Benign or Malignant? Challenging Case of an Adreanal Mass!

Presentation Number: SAT 370
Date of Presentation: April 1st, 2017

Mehmet Sercan Marangoz*, Stephanie Moss, Brian Boulmay, Farah Naz Mushtaq and Taniya DeSilva
LSUHSC, New Orleans, LA

Abstract

Introduction:

Adrenocortical cancer (ACC) is a rare and aggressive malignancy with metastatic potential in 40% of patients within 2 years despite complete resection. The pathologic differentiation of ACC from benign neoplasms is challenging.

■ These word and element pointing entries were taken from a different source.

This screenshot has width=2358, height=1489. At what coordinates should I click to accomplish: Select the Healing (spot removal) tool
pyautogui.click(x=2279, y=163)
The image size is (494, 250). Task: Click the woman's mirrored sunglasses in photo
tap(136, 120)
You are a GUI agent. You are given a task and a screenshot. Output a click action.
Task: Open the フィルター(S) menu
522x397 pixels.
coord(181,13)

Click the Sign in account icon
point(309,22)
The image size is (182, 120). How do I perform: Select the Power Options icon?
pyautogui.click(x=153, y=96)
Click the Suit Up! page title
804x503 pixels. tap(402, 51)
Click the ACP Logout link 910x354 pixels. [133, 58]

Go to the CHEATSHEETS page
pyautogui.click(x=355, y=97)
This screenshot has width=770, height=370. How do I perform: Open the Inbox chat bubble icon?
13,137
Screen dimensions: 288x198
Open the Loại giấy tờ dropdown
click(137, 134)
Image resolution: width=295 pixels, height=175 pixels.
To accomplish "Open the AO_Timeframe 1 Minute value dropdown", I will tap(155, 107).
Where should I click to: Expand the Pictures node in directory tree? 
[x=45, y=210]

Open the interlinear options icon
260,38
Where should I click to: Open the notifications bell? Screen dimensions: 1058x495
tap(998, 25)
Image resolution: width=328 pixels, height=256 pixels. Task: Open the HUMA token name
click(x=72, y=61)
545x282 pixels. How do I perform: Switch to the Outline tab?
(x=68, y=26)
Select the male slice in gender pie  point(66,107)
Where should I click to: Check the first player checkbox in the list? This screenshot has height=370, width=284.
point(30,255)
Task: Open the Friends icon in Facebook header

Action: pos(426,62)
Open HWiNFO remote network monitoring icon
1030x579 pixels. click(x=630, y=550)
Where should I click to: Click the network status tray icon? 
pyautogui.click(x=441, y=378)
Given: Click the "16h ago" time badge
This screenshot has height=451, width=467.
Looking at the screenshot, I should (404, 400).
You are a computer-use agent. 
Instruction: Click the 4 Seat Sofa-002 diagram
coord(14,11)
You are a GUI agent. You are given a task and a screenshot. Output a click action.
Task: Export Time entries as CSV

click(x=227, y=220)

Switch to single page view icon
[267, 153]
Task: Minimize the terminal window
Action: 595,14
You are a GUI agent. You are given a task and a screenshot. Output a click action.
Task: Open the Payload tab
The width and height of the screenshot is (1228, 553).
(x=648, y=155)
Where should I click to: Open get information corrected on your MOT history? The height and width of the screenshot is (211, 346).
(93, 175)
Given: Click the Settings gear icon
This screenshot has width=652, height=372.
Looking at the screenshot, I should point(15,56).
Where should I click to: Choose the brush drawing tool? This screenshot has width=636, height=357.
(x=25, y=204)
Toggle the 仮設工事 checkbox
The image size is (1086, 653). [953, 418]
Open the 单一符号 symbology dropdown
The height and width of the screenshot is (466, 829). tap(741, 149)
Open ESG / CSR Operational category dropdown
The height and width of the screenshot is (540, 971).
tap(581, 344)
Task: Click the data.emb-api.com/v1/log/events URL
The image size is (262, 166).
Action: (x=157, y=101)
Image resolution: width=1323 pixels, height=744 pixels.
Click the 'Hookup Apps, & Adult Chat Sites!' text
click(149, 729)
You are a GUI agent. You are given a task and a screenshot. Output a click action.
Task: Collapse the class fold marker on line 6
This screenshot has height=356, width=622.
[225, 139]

We present the case of a 49-year-old woman with recurrent masses despite complete left adrenalectomy 4 years prior for what was deemed benign adrenocortical hyperplasia.

Case report:

A 49-year-old presented in 11/2011 for evaluation of an incidental adrenal mass. She was noted to have a 6.7cm left adrenal mass with Hounsfield units<10. Hormonal evaluation was negative. She underwent left adrenalectomy in 4/2012. Pathology was notable for a modified Weiss score positive for 3/9 criteria, consistent with ACC. However, given the size of the neoplasm, mitotic activity and invasiveness, ultimately she was classified to have adrenocortical hyperplasia.

She was lost to follow up for 4 years finally returning to clinic in 6/2016. She complained of weight gain, unusual facial hair growth and constant left upper quadrant, abdominal pain. Her physical exam was negative for Cushingoid features, or hirsutism.

Her biochemical evaluation was significant for: aldosterone 8.7 (4.0-31ng/dl), renin:0.7 (0.2-1.6ng/ml/hr), DHEA-S: 94(32-240 ug/dl), 24 hr urine Cortisol: 15(0-50ug/24hr) for a creatinine of 2.2g/24h, TSH: 1.31(0.5-5 IUI/ml), 24hr urine epinephrine, norepinephrine, metanephrine were within normal limits. Repeat CT revealed new lesions in the left adrenal bed, anterior to the left kidney and adjacent to the diaphragm concerning for recurrent or metastatic disease.

CT guided FNA of the diaphragmatic lesion was performed. Cytology revealed similar features to the patient’s previously resected adrenal lesion. According to the modified Weiss score these features are consistent with a malignant lesion of uncertain potential.

Repeat CT scan in 10/2016 revealed further enlargement of patient’s left adrenalectomy bed nodule. She is awaiting surgical resection of the nodules.

Discussion:

ACC is a rare but aggressive malignancy that can lead to multiple endocrine disorders. Five-year survival is approximately 45 to 60% for early stage disease, and 10 to 25% for advanced stage disease. A modified Weiss scoring system is used for pathologic diagnosis. This case highlights the difficulties in pathologic diagnosis of ACC and the importance of strict adherence to the Weiss scoring system. Patients diagnosed with a malignant lesion or lesions with uncertain potential should be treated aggressively and followed closely.